No, my neighborhood people are not all aware of each other. That is what "co-consciousness" is about. The conflicts tend to be between myself and my people, not between them. If there is conflicts going on (for example an alter is screaming at me, or everyone is chattering and I cannot think straight) I might ask “Please stop, I want to rest!” It isn’t good to challenge them or try to yell back, it usually just provokes the attack.

I imagine that my alters have logged on to pyschobabble, but I don’t think that they have written anything. I have written (and drawn) things that were completely another alter and not myself at all so it is possible.

The idea of having my neighborhood disappear is horrifying to me. I would never want this to happen. The goal in therapy now is not to make any alters go away, but to increase co-consciousness and working as a team to decrease the amount of conflict that can be so destructive and difficult to cope with.

I wouldn’t say there are any alters I am terrified of-that’s a strong word-but there is one that I’m scared and disturbed by called “The Gutter”, which is actually a gutter where “monsters” live. They are responsible for saying things that terrify me or frighten me. (An example would be one day when they said over and over again, “You are going to burn in hell” for hours and hours.) I have some alters that can make me feel bad, because they might say things about how much they hate me and hate being in my body. It hurts, because, obviously, they are a part of me.

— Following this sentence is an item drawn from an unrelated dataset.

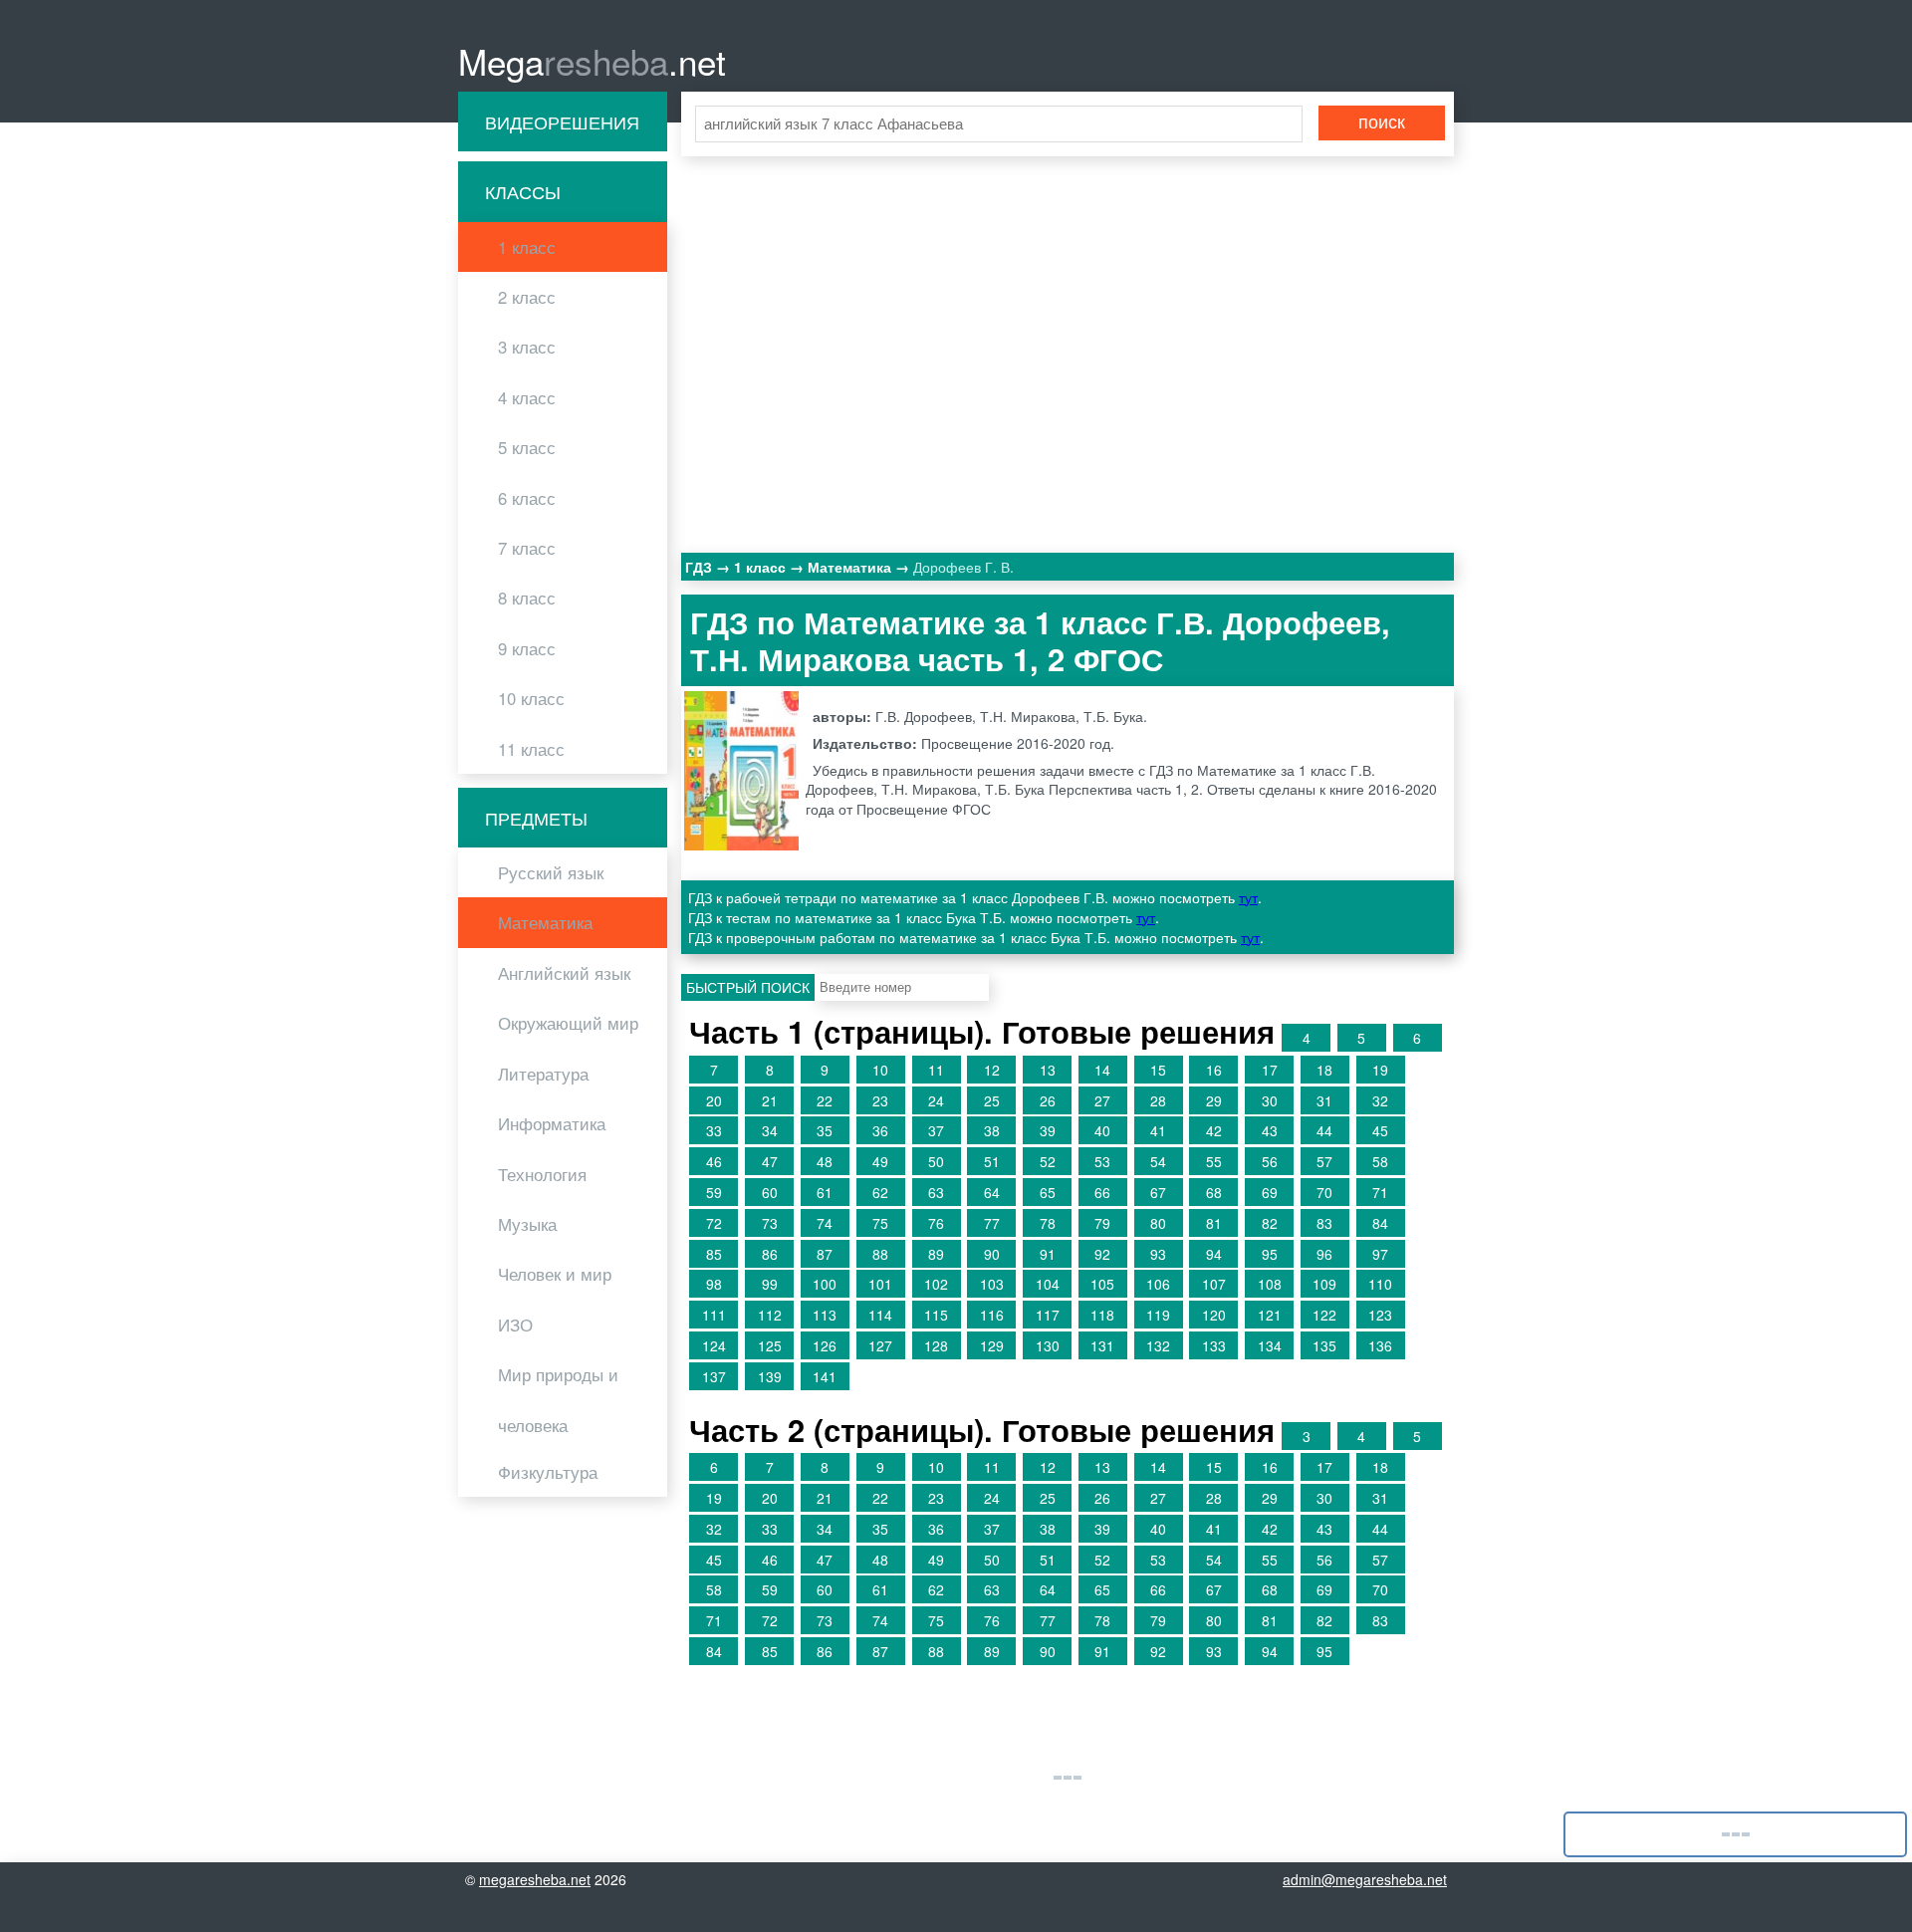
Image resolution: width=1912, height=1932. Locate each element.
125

Is there a concrete cause for MPD? Well, I’m not sure. My T has explained it such : If you imagine a lifeline with a normal healthy individual, that individual progresses normally step by step throughout. Someone who experiences terrible, horrific trauma may be so confounded by the trauma that they believe it happened to someone else. A new personality can be created-imagine this straight lifeline suddenly branching out all over the place. The personalities can be created at different periods within the individuals’ life, which is why alters can be children-the personalities created don’t age, they relive every day in a sense from the point they were created. As far as I know it is not chemical like depression, but it is a source of mystery still due to the fact that there is not a concrete cause for MPD-many children have suffered horrible abuse without becoming multiples, so it isn’t clear what causes it. It definitley seems to be a physiological thing. There isn’t any medication I can take to make the voices go away. I currently take Zoloft 150 mg, which helps with depression and anxiety. I take Seroquel or Zyprexa with psychotic episodes.

Neat question about the dream aspect. I don’t know! I know that sometimes a dream can affect me when I awaken and an alter might take over because I was triggered in some way and needed to protect myself.